- [To-do list]
1. Can you rewrite the paragraph beginning "Over the past few decades" from the passage on flow duration curves as a shorter list that keeps its main facts?
2. According to the passage on flow duration curves, which method is regarded as one of the most trustworthy regionalization approaches?
3. Could you pick up the passage on flow duration curves after its final sentence and carry it on?

- [Text]
Over the past few decades, a variety of statistical models, including simple drainage area scaling (Croley and Hartmann, 1986), the spatial interpolation technique (Pugliese et al., 2014), a regression model (Beauchamp et al., 1989), and flow duration curves (FDCs; Hughes and Smakhtin, 1996), have been developed. In particular, the flow duration curve method has been regarded as one of the most trustworthy regionalization approaches (Archfield and Vogel, 2010; Boscarello et al., 2016; Castellarin et al., 2004; Li et al., 2010; Mendicino and Senatore, 2013). If the target watershed is completely gaged, FDCs can be established using regression models to regionalize the parameter sets of defined distributions (e.g., Ahn and Palmer, 2016a; Blum et al., 2017) or to regionalize a set of primary quantiles (Cunderlik and Ouarda, 2006; Schnier and Cai, 2014; Zaman et al., 2012). On the other hand, if target watershed is poorly or partially gaged, FDC models are built using the following four steps: (1) estimating the nonexceedance probability for recorded streamflow from the target watershed of interest, (2) selecting one or multiple donor watersheds for the target watershed, (3) transferring the time series of the nonexceedance probability from the donor watersheds for missing streamflow values, and (4) converting corresponding streamflow values back from the transferred nonexceedance probability. When FDCs are utilized for partially gaged watersheds, how the donor watersheds are selected (step 2) and how the probabilities are transferred from the donor watersheds (step 3) are fairly crucial in the FDC framework.

- [Data rows]
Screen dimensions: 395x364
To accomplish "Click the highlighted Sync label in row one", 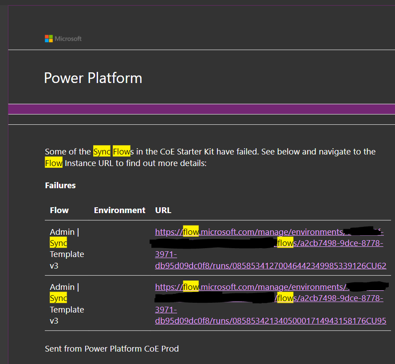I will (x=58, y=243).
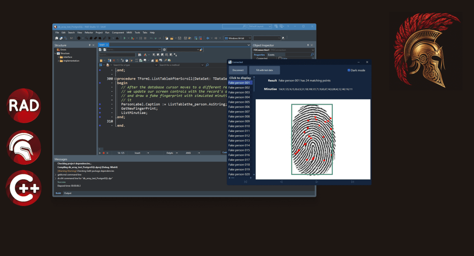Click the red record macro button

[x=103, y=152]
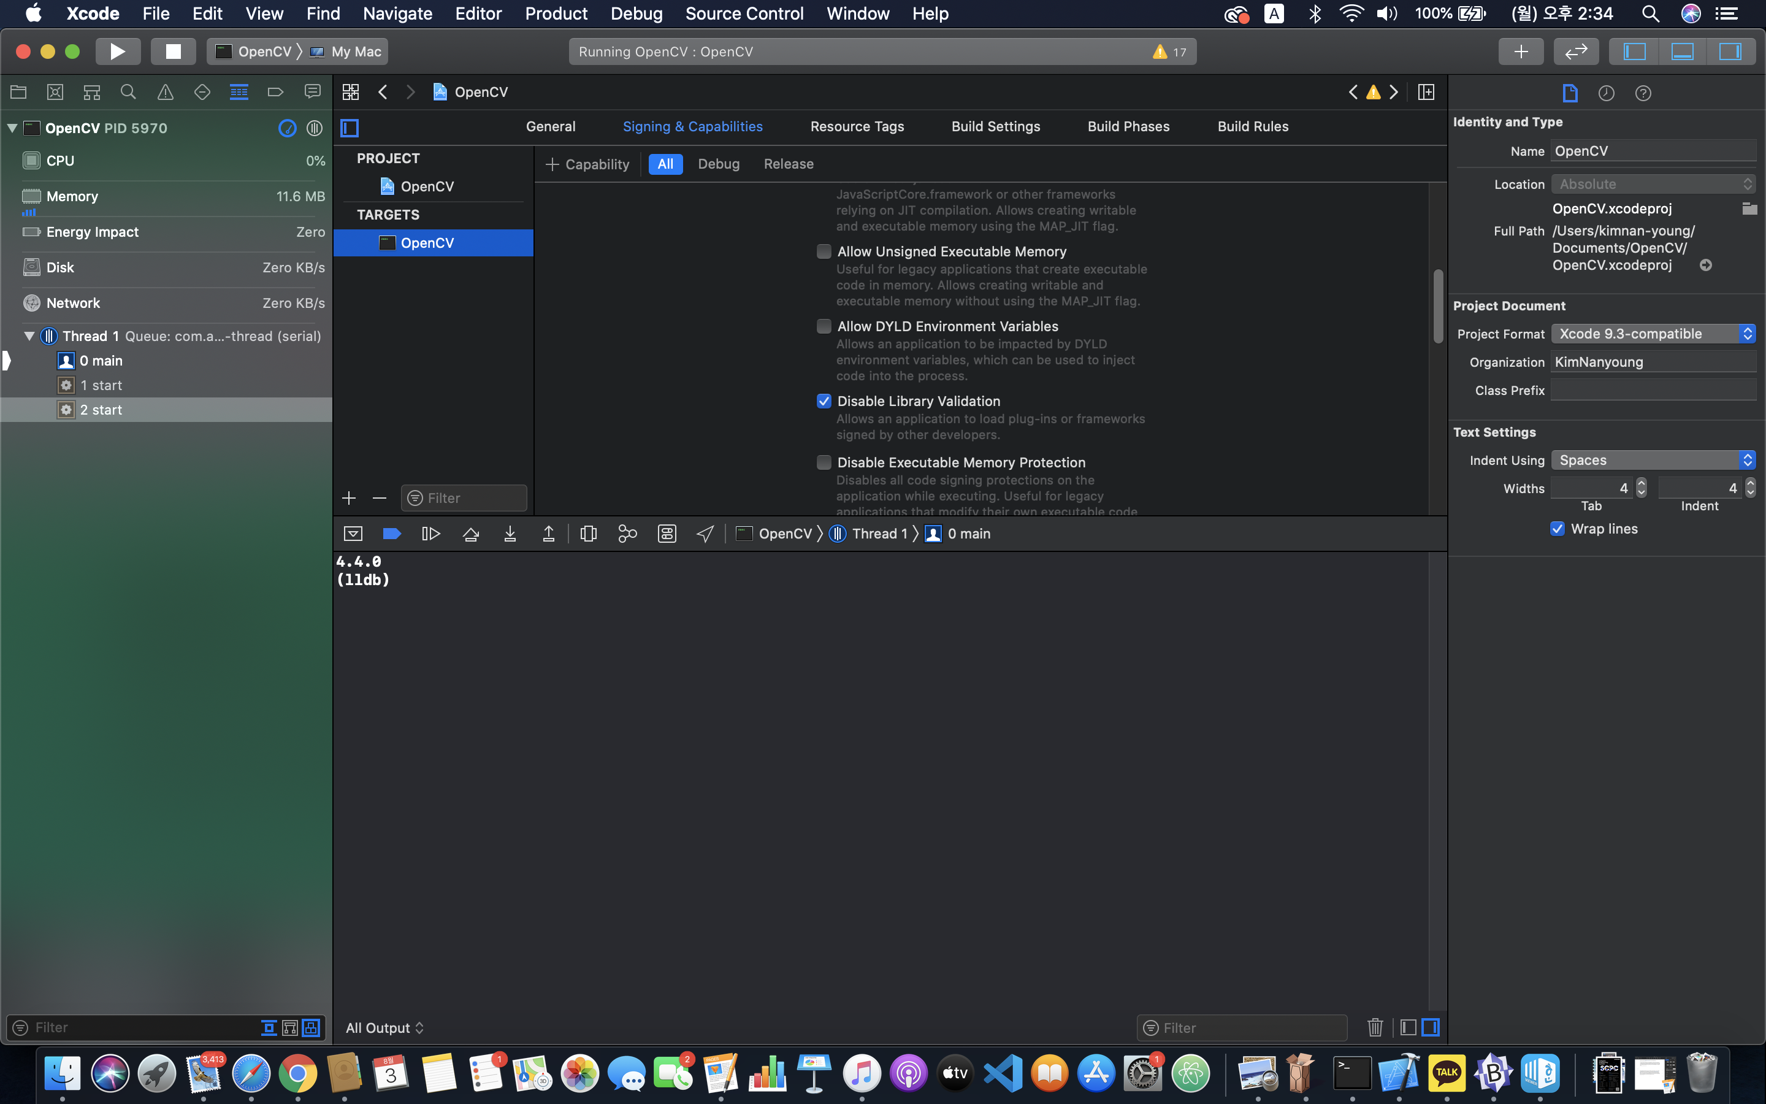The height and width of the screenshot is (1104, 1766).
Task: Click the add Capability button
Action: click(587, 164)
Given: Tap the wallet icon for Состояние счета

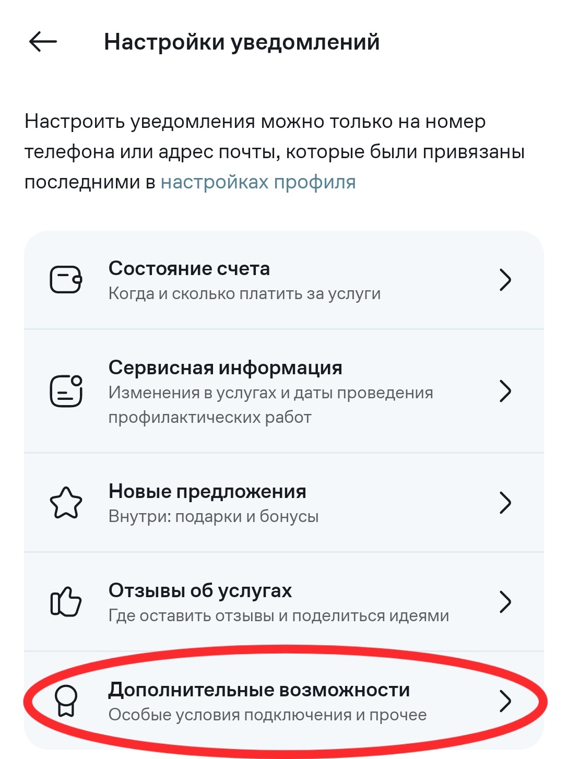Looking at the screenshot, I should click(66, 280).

- [Answers to the tasks]
1.
- Statistical models developed over recent decades include drainage area scaling, spatial interpolation, regression models, and flow duration curves (FDCs).
- The FDC method is regarded as one of the most trustworthy regionalization approaches.
- For a completely gaged target watershed, FDCs are built with regression models that regionalize either the parameter sets of defined distributions or a set of primary quantiles.
- For a poorly or partially gaged target watershed, FDC models follow four steps:
  1. Estimate the nonexceedance probability for recorded streamflow.
  2. Select one or more donor watersheds.
  3. Transfer the donors' nonexceedance probability time series for missing streamflow values.
  4. Convert the transferred probabilities back to streamflow values.
- For partially gaged watersheds, the choice of donor watersheds (step 2) and the way probabilities are transferred (step 3) are fairly crucial.

2. The flow duration curve (FDC) method.

3.
Many studies have developed diverse approaches for steps 2 and 3 in FDC modeling. While the basic formulation is that nonexceedance probabilities of the target site are transferred by those at the single donor site, a weighted average of nonexceedance probability from the selected donor sites has been suggested by Smakhtin (1999) instead. In addition, Farmer (2015) applied a kriging model to regionalized daily standard (i.e., z scored) probabilities based on nonexceedance probabilities from many donors in a region, using the quantile function of a standard normal distribution. Although these studies are promising, the joint distribution of nonexceedance probability between the target and donor watersheds is modeled based on a Gaussian assumption, which cannot properly permit different percentile values, such as extremes that have different spatial dependence structures from donor sites. To circumvent this limitation, Worland et al. (2019) suggested the copula theory after showing that a unifying framework of copulas is equivalent to that of FDC (i.e., estimations of the conditional probabilities at the target watershed given known values at the donors).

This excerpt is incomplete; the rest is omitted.